### TASK BRIEF
Once the line containing "You are a GUI" is found in the material below, it and every line after it should be transcribed exactly, with pictures left out and nothing added.
(SUPPLIED DATA)
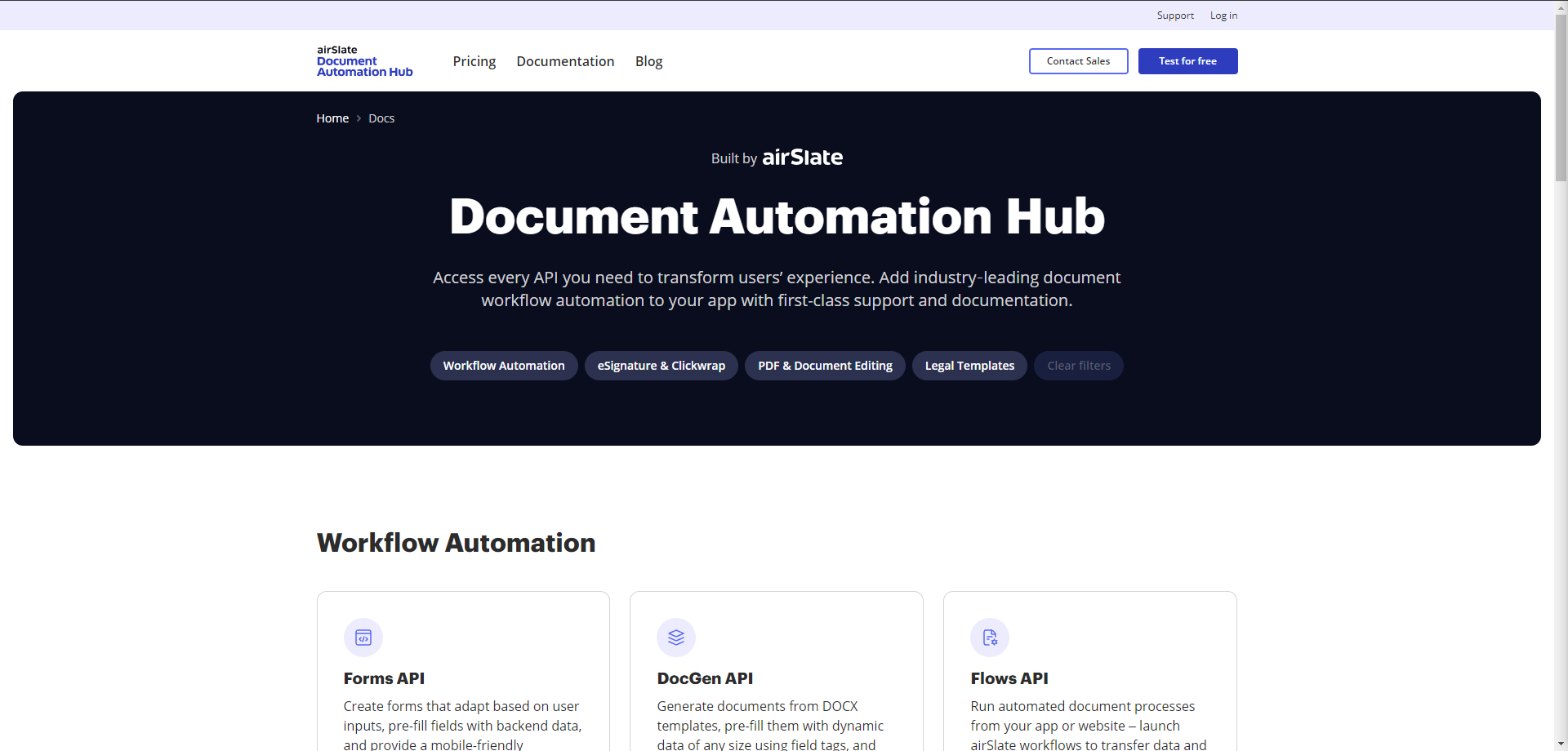Open the Documentation nav item
Viewport: 1568px width, 751px height.
565,61
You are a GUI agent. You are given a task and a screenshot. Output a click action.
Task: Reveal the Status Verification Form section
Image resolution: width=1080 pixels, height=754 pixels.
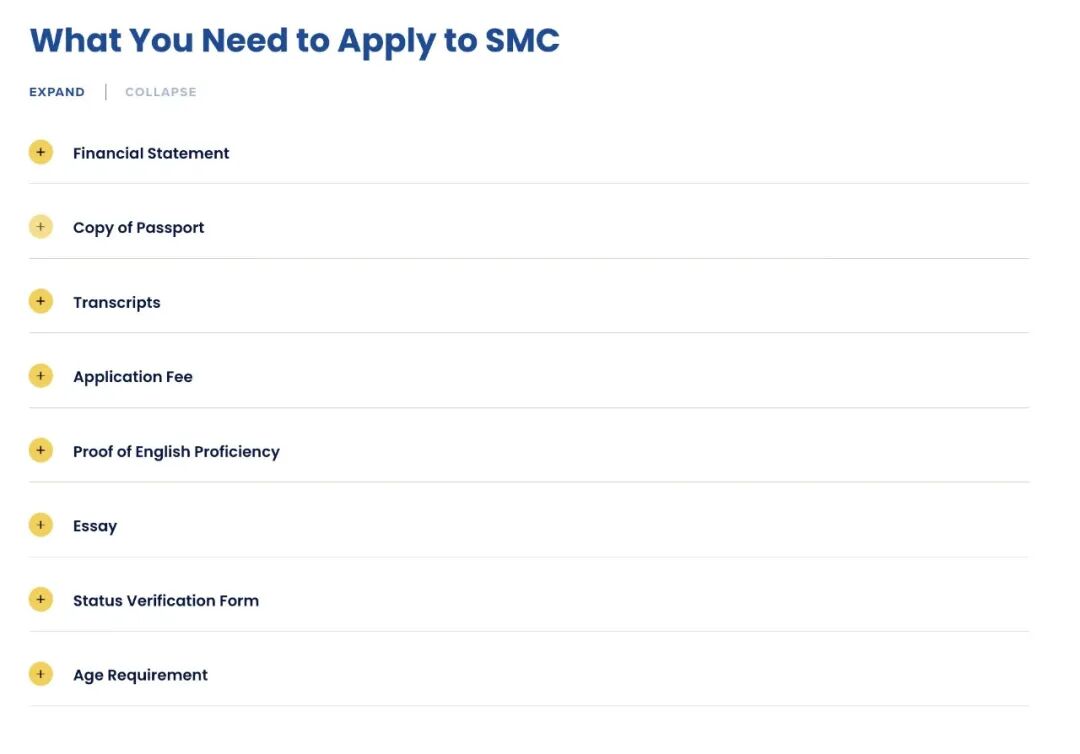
(End SUPPLIED DATA)
### EXPECTED OUTPUT
You are a GUI agent. You are given a task and a screenshot. Output a click action.
Task: Reveal the Status Verification Form section
Image resolution: width=1080 pixels, height=754 pixels.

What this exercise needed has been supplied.